▸ What to produce: After going through the data, give the number of lines that contain the word "Given" as your sole answer.

(Stored records)
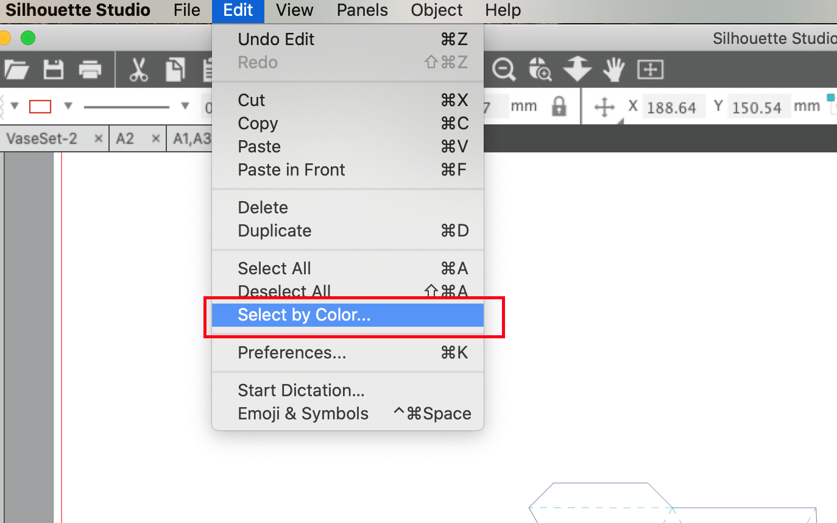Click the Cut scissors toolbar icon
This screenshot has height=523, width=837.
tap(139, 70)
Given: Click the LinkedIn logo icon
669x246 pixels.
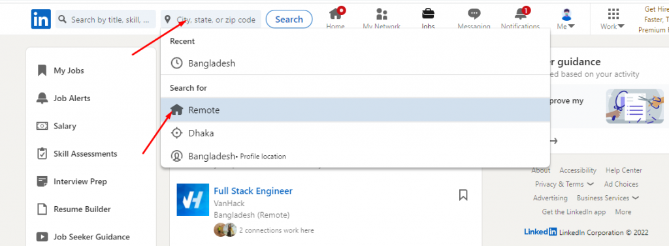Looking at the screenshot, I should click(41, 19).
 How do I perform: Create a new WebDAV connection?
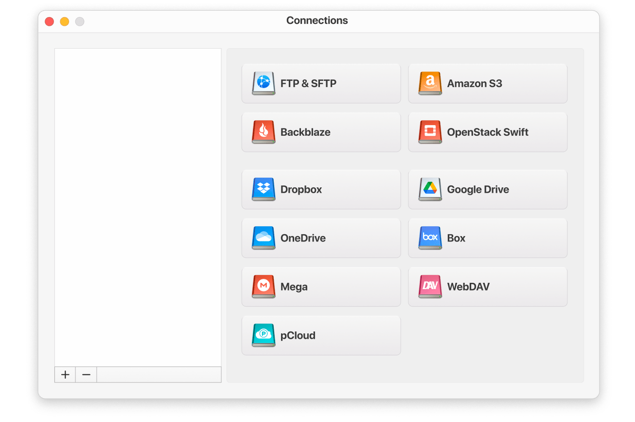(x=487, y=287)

---

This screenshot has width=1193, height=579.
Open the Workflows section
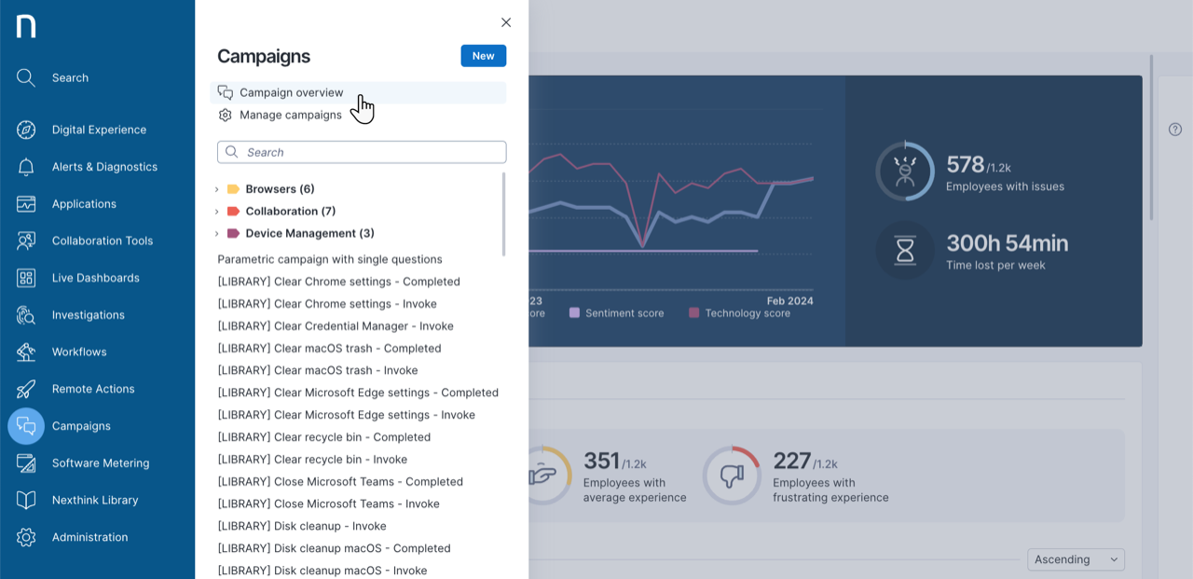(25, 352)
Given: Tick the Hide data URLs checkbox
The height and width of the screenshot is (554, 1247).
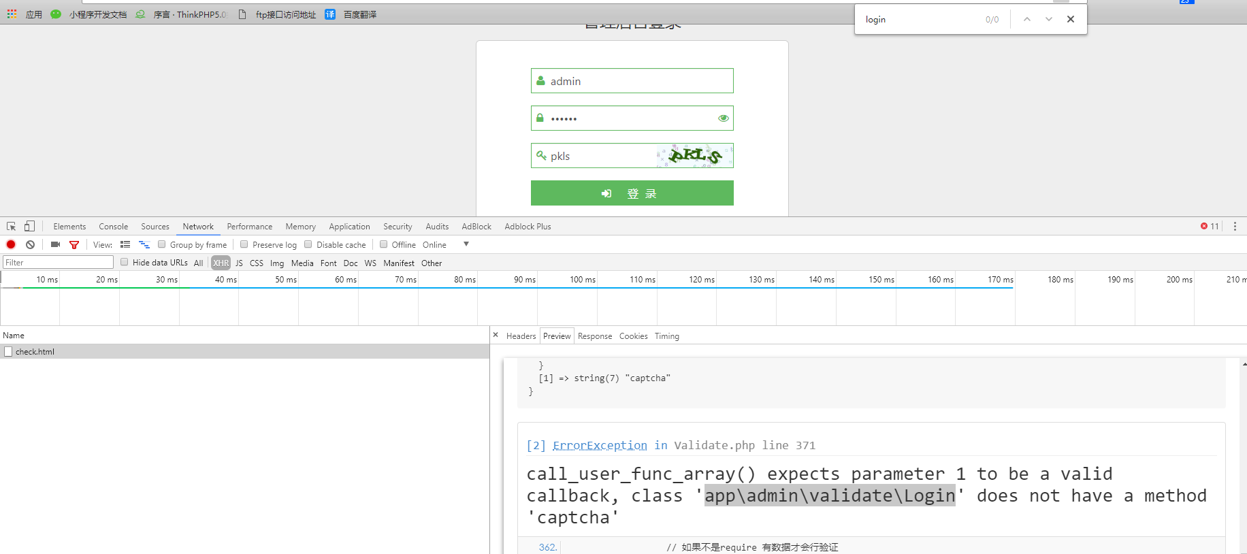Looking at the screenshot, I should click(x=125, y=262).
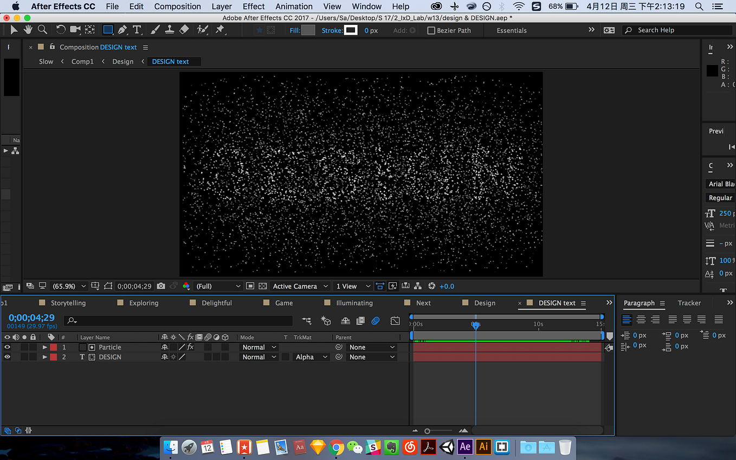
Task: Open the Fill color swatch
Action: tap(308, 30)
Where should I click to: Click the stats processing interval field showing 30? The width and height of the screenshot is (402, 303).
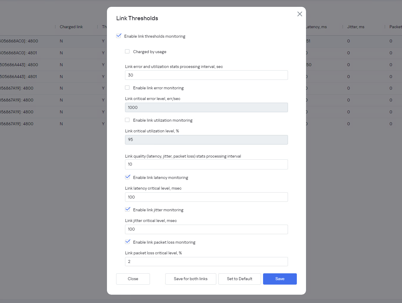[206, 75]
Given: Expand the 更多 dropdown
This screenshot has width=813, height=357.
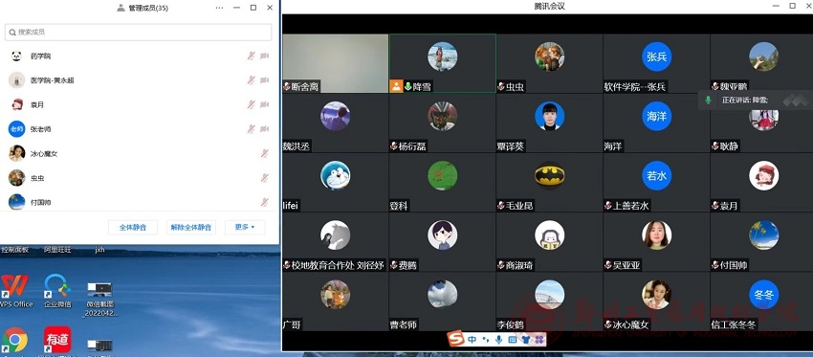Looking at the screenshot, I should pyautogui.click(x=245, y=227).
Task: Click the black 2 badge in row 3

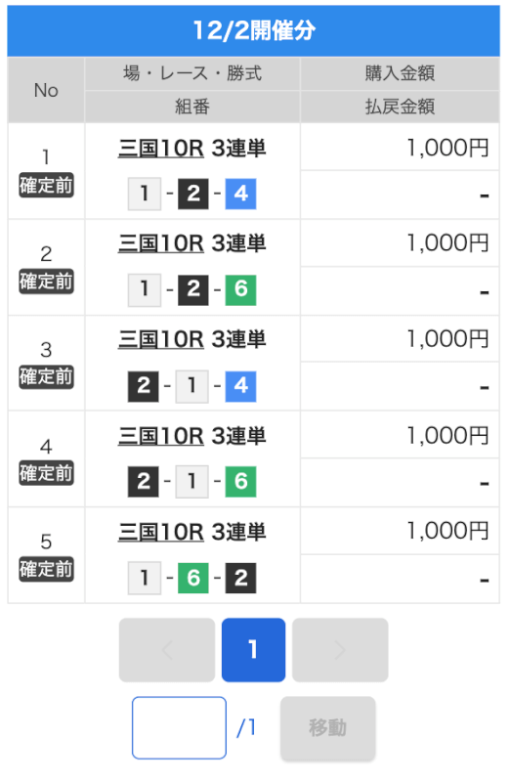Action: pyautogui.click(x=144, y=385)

▸ Exercise answer: 3